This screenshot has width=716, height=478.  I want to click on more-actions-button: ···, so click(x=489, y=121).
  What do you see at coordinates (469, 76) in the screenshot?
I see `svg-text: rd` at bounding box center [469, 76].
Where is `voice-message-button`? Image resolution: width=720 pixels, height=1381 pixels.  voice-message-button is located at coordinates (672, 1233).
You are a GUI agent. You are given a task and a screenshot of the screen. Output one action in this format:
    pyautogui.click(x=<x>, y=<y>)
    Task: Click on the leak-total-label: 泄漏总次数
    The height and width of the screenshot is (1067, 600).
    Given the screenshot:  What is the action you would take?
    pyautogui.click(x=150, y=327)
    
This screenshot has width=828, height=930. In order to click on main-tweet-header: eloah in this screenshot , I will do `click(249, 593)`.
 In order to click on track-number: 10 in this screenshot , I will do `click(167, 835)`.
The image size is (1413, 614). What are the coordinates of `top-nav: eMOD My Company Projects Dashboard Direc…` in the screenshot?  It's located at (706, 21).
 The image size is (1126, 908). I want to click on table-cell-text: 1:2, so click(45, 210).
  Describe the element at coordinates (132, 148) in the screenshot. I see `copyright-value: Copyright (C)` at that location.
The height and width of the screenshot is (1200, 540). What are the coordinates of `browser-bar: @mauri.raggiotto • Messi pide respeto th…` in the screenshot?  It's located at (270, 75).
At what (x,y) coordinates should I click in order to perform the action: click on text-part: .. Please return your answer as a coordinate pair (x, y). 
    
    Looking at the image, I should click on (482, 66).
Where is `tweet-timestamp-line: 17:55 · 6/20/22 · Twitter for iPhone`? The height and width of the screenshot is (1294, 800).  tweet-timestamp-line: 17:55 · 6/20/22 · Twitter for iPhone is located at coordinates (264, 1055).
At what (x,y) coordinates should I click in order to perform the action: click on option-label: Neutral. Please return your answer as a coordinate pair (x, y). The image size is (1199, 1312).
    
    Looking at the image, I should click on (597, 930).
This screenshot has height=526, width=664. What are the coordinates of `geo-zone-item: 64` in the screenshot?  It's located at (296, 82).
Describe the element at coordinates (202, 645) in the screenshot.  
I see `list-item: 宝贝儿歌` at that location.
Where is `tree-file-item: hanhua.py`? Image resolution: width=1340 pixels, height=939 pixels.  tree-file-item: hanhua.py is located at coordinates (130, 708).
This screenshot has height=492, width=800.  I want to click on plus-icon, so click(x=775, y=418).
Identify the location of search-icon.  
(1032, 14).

## Goal of the exercise
Turn the listing into a numbered list, starting at the line that contains "The height and width of the screenshot is (1200, 540)." and running through the last line of the listing, both ends included. Leave out blank lines.

## Exercise answer
1. The height and width of the screenshot is (1200, 540). What are the coordinates of `browser-bar: @mauri.raggiotto • Messi pide respeto th…` in the screenshot?  It's located at (270, 75).
2. At what (x,y) coordinates should I click in order to perform the action: click on text-part: .. Please return your answer as a coordinate pair (x, y). 
3.     Looking at the image, I should click on (482, 66).
4. Where is `tweet-timestamp-line: 17:55 · 6/20/22 · Twitter for iPhone`? The height and width of the screenshot is (1294, 800).  tweet-timestamp-line: 17:55 · 6/20/22 · Twitter for iPhone is located at coordinates (264, 1055).
5. At what (x,y) coordinates should I click in order to perform the action: click on option-label: Neutral. Please return your answer as a coordinate pair (x, y). The image size is (1199, 1312).
6.     Looking at the image, I should click on (597, 930).
7. This screenshot has height=526, width=664. What are the coordinates of `geo-zone-item: 64` in the screenshot?  It's located at (296, 82).
8. Describe the element at coordinates (202, 645) in the screenshot.  
9. I see `list-item: 宝贝儿歌` at that location.
10. Where is `tree-file-item: hanhua.py`? Image resolution: width=1340 pixels, height=939 pixels.  tree-file-item: hanhua.py is located at coordinates (130, 708).
11. This screenshot has height=492, width=800.  I want to click on plus-icon, so click(x=775, y=418).
12. Identify the location of search-icon.  
13. (1032, 14).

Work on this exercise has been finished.